Maharaja read about Prabhupada's Four Movements, which he mentioned in a letter to a Gandhi supporter in 1949 and also in his "Essay on Gita Nagari" from a 1956 version of BTG (which can be found in the Folio). The four pillars of Prabhupada's movement are 1. Sankirtana, the distribution of the Holy Name 2. Temple Worship 3. Spiritual Initiation, spiritual training 4. The Classless Society, or daivi-varnasrama, where everyone is a devotee.

The need to establish this pillar of the Classless Society is a visionary one, and the need is for visionary devotees.

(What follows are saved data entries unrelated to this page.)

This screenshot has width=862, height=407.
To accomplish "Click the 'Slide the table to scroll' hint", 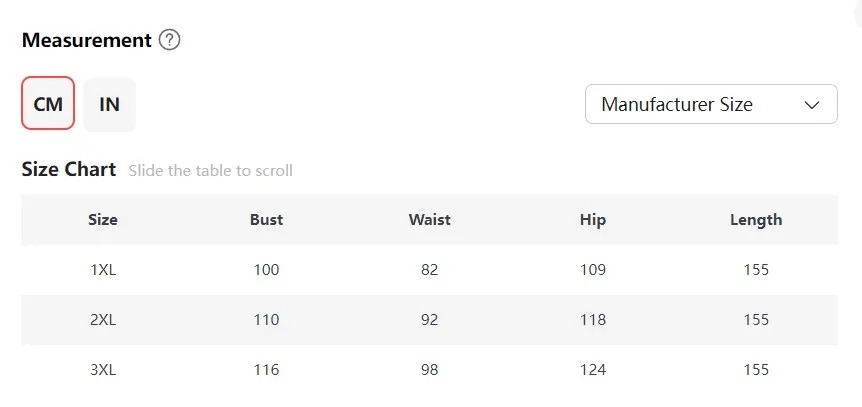I will point(210,171).
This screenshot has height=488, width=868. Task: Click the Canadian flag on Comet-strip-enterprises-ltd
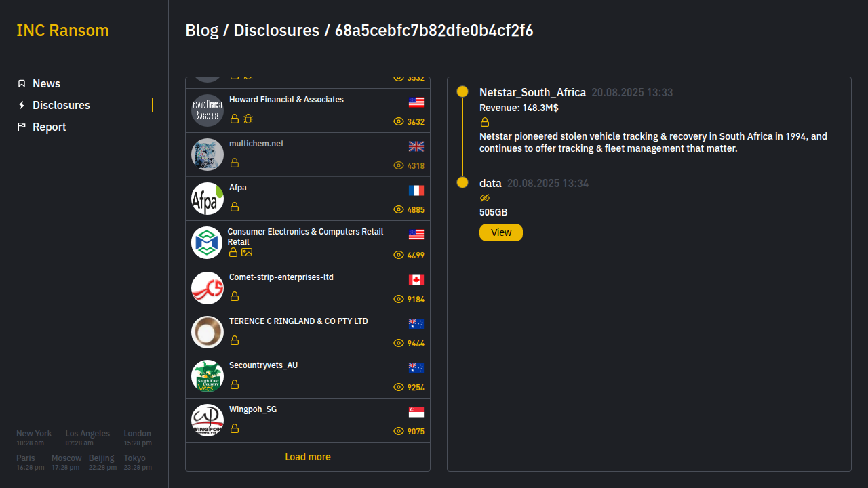(416, 280)
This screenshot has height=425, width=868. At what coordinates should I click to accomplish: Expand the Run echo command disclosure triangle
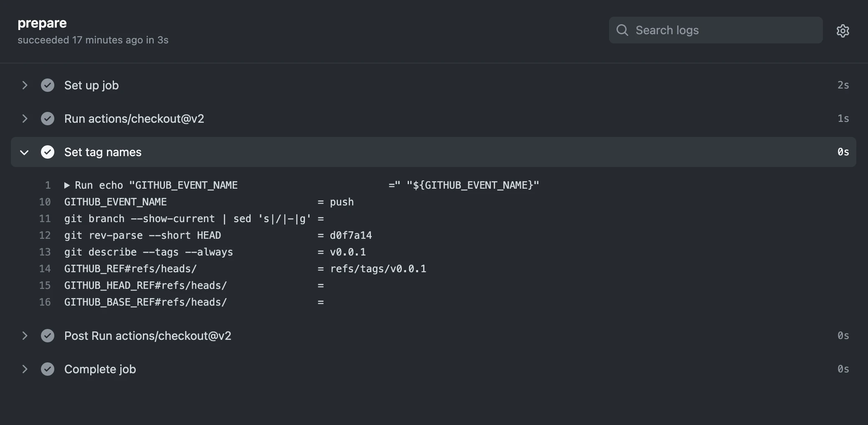[67, 185]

Prabhupada stressed numerous times that the natural, village way of life is the best way to come to this state of devotional society.

Simple living brings the highest spiritual opulence and also real material opulence (grains and cows), free of all-consuming greed and envy.

Maharaja has written a few books on the subject, such as "Make Vrndaban Villages" and "Varnasrama Education", and you can learn all about it at his website www.varnasrama.org

1 comment:

SankirtanDiary said...

I have had some experience living on a small farm run by a couple of brahmacaris here in Gujarat, north India, and I must say that it is very, very conducive for spiritual consciousness, the mode of goodness you find in rural farm life. It's not a matter of renunciation at all- you get so much joy and happiness living such a simple life. If we stress the positive aspects of rural farm life, many devotees may be attracted to it.